→ **WHAT YOU NEED TO DO**
The required result is an exact copy of the lines from the one containing "[button] (42, 93)" to the last line of the records, both ends included, without pictures.

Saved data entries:
++++++++++
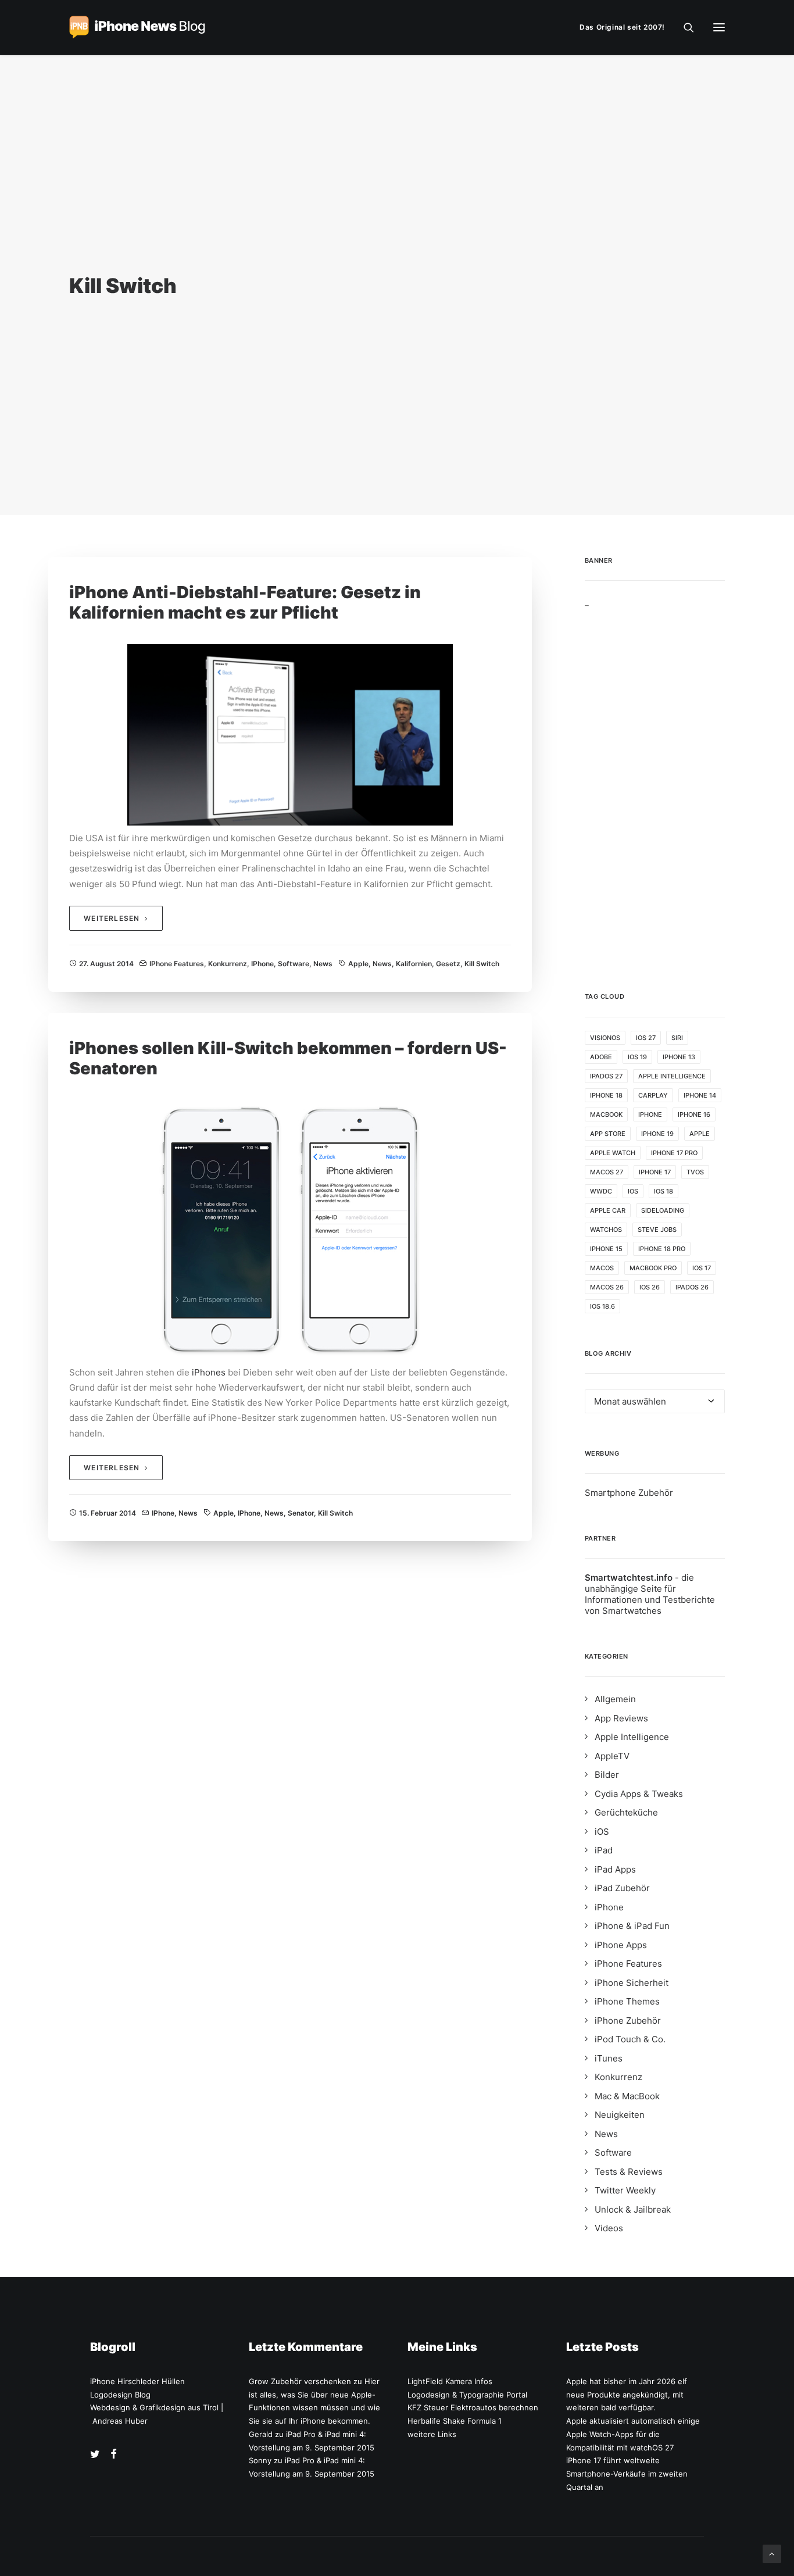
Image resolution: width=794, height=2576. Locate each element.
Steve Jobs (657, 1230)
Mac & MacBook (627, 2096)
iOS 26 (649, 1287)
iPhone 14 (700, 1095)
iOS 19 (637, 1057)
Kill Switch (481, 963)
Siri (677, 1038)
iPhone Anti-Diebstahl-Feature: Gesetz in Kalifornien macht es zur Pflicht (245, 602)
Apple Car (607, 1210)
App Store (607, 1134)
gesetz (448, 963)
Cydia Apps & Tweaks (639, 1793)
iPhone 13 (679, 1057)
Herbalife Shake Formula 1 (454, 2420)
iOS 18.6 (602, 1306)
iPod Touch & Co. (630, 2039)
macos (602, 1268)
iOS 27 (646, 1038)
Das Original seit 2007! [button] (622, 27)
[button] (719, 27)
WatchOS (606, 1230)
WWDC (601, 1191)
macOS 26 (607, 1287)
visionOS (605, 1038)
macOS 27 (606, 1172)
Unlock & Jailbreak (633, 2209)
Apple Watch (612, 1153)
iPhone (262, 963)
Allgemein (615, 1699)
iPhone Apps (621, 1944)
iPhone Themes (627, 2001)
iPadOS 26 (692, 1287)
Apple (358, 963)
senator (301, 1513)
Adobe (601, 1057)
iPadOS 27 (606, 1076)
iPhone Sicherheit (631, 1982)
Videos (609, 2228)
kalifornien (414, 963)
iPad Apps (615, 1869)
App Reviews (621, 1718)
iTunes (609, 2058)
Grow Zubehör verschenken (300, 2381)
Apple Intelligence (672, 1076)
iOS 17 (701, 1268)
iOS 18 (663, 1191)
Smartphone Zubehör (629, 1492)
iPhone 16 (694, 1114)
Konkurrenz (227, 963)
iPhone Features (176, 963)
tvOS (695, 1172)
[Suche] (683, 27)
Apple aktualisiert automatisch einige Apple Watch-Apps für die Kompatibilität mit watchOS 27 (633, 2434)
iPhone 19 (657, 1134)
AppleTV (612, 1756)
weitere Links (431, 2434)
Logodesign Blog (120, 2394)
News (322, 963)
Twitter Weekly (625, 2190)
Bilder (607, 1774)
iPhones (209, 1372)
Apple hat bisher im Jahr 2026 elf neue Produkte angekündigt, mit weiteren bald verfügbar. (626, 2395)
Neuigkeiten (620, 2114)
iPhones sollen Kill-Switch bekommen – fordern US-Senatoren (288, 1058)
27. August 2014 (106, 963)
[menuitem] (625, 27)
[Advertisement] (655, 782)
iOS (633, 1191)
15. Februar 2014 (107, 1513)
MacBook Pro (653, 1268)
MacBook (606, 1114)
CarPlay (653, 1095)
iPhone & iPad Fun (632, 1925)
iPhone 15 (606, 1249)
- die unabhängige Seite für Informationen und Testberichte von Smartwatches (650, 1594)
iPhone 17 (655, 1172)
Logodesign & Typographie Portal (467, 2394)
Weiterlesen (112, 918)
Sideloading (662, 1210)
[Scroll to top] (772, 2553)
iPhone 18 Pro (661, 1249)
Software (293, 963)
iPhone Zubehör (628, 2020)
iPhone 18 (606, 1095)
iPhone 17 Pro (674, 1153)
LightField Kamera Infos (449, 2381)
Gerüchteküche (626, 1812)
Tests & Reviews (629, 2171)
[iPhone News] (137, 27)
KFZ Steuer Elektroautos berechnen (472, 2407)
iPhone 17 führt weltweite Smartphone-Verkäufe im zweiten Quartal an (627, 2474)
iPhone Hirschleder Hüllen (137, 2381)
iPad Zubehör (622, 1887)
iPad (604, 1850)
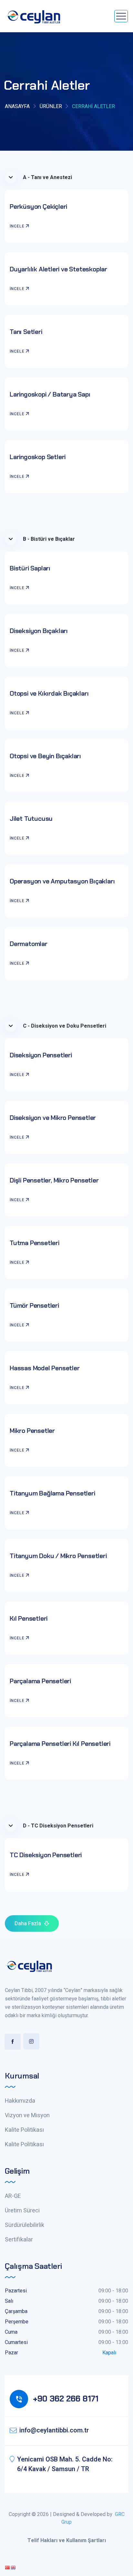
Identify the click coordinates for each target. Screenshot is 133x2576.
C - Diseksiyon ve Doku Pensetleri (64, 1026)
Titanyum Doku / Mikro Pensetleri (58, 1556)
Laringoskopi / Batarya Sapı (50, 394)
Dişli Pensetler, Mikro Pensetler (54, 1180)
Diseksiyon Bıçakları (39, 631)
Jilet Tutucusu (31, 818)
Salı (9, 2301)
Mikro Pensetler (32, 1430)
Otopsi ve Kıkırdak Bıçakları (49, 693)
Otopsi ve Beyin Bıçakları (45, 756)
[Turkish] (8, 2567)
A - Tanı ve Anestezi (47, 177)
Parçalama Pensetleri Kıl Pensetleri (60, 1743)
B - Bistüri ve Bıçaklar (49, 539)
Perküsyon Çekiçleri (38, 206)
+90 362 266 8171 (65, 2398)
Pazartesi (16, 2291)
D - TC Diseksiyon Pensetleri (58, 1826)
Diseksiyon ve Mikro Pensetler (53, 1117)
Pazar (11, 2353)
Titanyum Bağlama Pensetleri (52, 1493)
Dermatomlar (28, 944)
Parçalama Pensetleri (40, 1681)
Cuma (11, 2332)
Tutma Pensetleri (34, 1243)
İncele (17, 226)
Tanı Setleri (26, 331)
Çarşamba (16, 2311)
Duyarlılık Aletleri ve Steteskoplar (58, 269)
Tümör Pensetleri (34, 1305)
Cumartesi (16, 2342)
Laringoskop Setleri (38, 457)
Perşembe (16, 2322)
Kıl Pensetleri (28, 1618)
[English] (13, 2567)
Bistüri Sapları (30, 568)
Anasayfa (17, 106)
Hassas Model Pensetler (45, 1368)
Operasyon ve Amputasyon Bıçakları (62, 881)
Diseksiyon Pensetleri (41, 1055)
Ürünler (51, 106)
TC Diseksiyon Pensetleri (46, 1855)
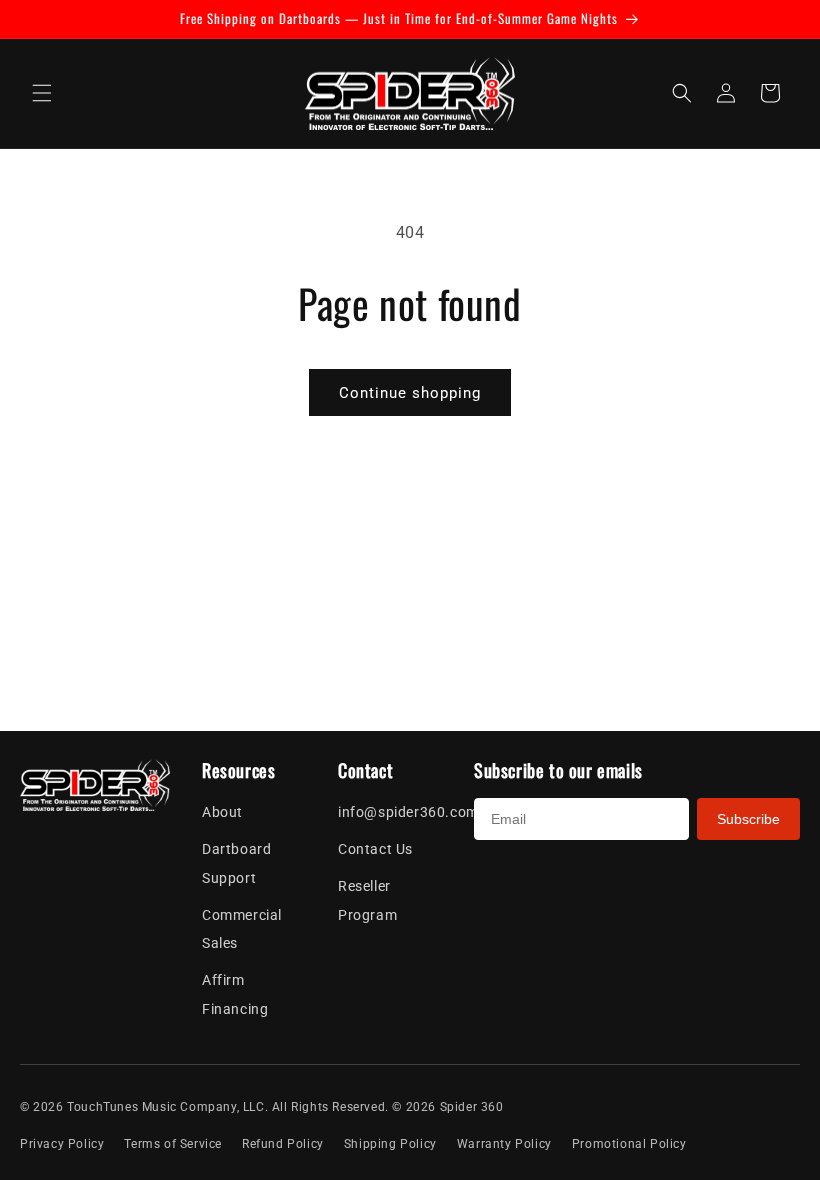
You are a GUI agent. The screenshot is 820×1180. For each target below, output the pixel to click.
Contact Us (375, 849)
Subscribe (748, 819)
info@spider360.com (408, 812)
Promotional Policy (629, 1144)
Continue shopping (410, 393)
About (222, 812)
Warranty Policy (504, 1144)
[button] (42, 93)
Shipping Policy (390, 1144)
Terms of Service (173, 1144)
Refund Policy (283, 1144)
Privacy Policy (62, 1144)
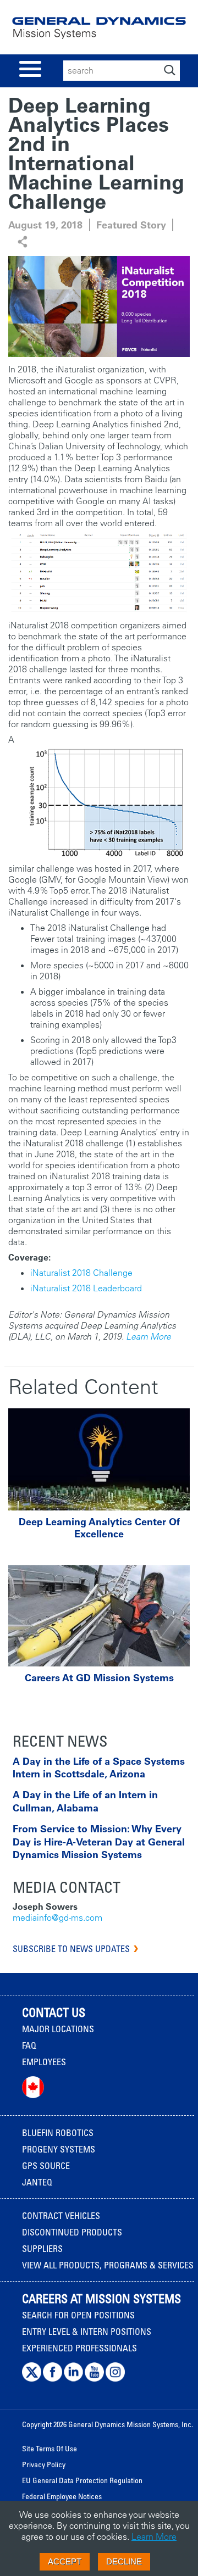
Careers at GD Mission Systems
++++++++++
→ **WRITTEN RESPONSE**
[button] (42, 93)
Shipping Policy (390, 1144)
Terms of Service (173, 1144)
Refund Policy (283, 1144)
Privacy Policy (62, 1144)
Careers at GD Mission Systems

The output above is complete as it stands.